La política corrupta abrió las puertas a la prostitucion del Periodismo. Muchas-y otros-han vendido el alma al Diablo exhibiendo indecencia. La cita electoral para el 4 de Mayo las muestra impúdicamente deshonradas. 
 
Hasta la llegada del tramposo cum fraude no existía esa especie de periodismo prostituido con el descaro propio de fulanas que no disimulan el sectarismo, quizá porque están tan bien pagadas que no hacen ascos a la indecencia, sumisamente entregadas al proxeneta que las cuida en el pesebre en tanto cumplan con lo mandado. Un periodismo convertido en prostíbulo donde meretrices de turbio pasado alternan con la acción delictiva de sus amos, para blanquear las criminalidades prescindiendo de escrúpulos, inmersas en el vicio de la mentira, prestas a complacer a los fabricantes de falacias que las lucran por apostarse en las esquinas de la desvergüenza donde anuncian sus servicios de rameras de Babilonia, en este caso de España. Radio, prensa y televisión son las esquinas de la profesión.
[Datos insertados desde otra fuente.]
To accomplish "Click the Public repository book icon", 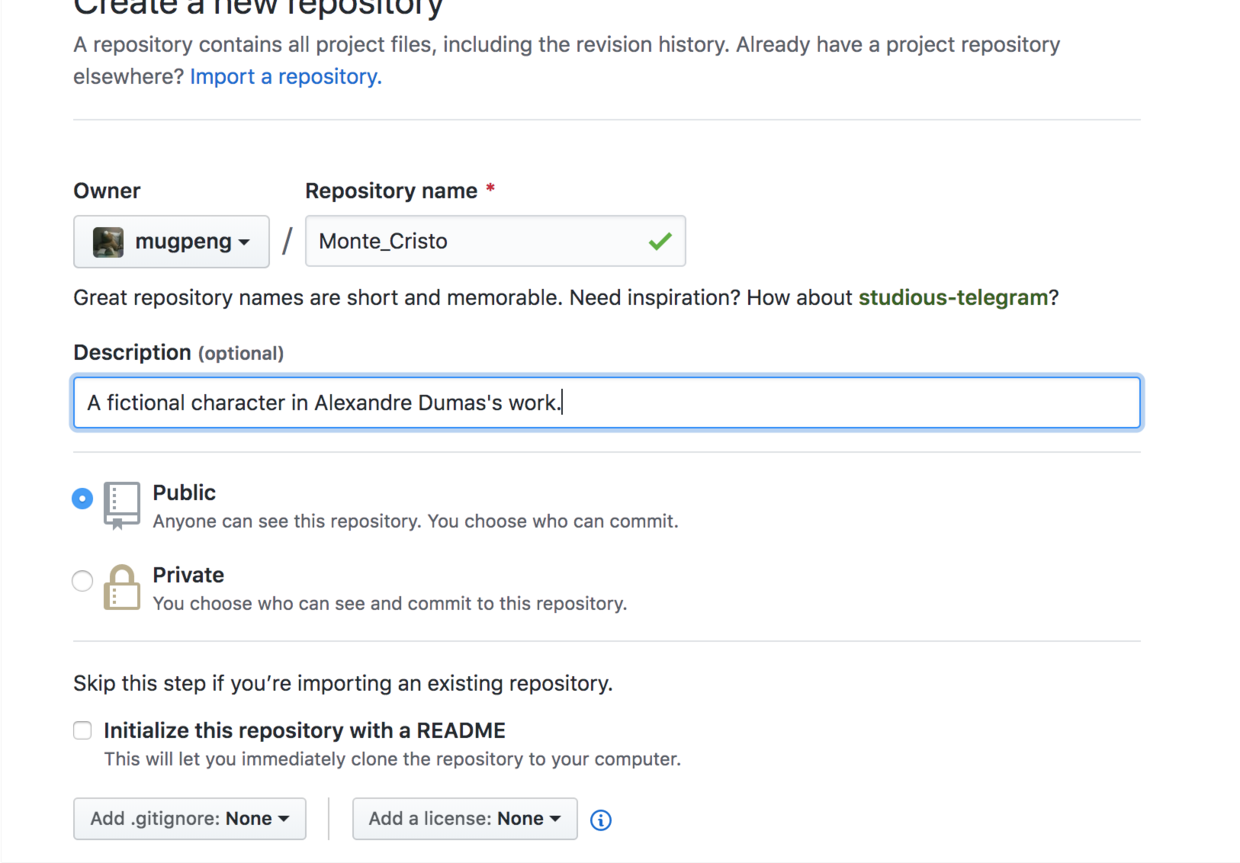I will click(x=122, y=505).
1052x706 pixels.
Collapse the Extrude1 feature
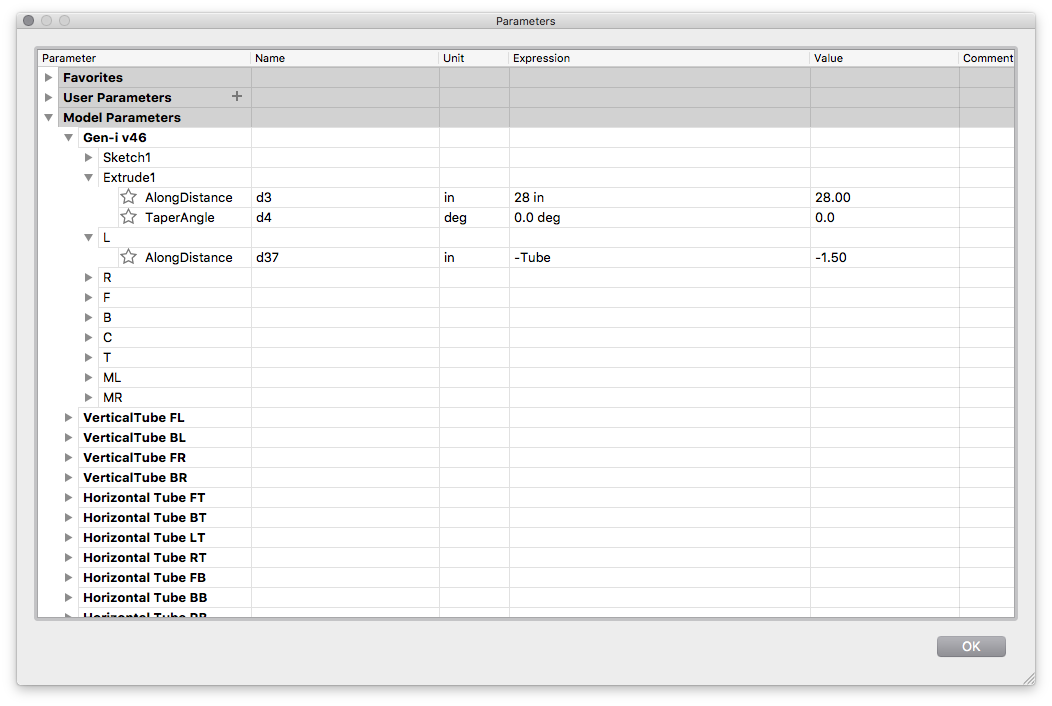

Unas nutridas con sebo en el cuerpo e indigencia moral en la cabeza; otras con periódico montado después de "refrescar" a un miserable; o de oscuros negocios metida a presentadora pública, como públicas son las profesionales que se menean para cobrar sus emolumentos. 
 
Una secta del vicio de la desinformación al servicio de chulos golpistas, secuestradores del Estado o de ratas de alcantarilla metidos a política, la casa de citas de las que van de periodistas con programas selectivos de la desvergüenza, prostituidas, vejadas por sus propias indecencias, pagadas a precio de lujo siendo solo servidoras baratas. 
 
Poseen más dignidad las que no se esconden que las que fingen dignidad en el lupanar de esa desinformación que convierte en indecente el periodismo. Así de bajo han caído las babeantes que se lo tragan todo, incluida la vergüenza de mostrarse tal y como son. Claro que otras llegan más lejos ejerciendo la misma habilidad sin vergüenza. Son como son, son lo que son en el burdel del gregarismo socialcomunista de quien se dice y sospecha que lanzó su carrera con efluvios vaporosos de sauna.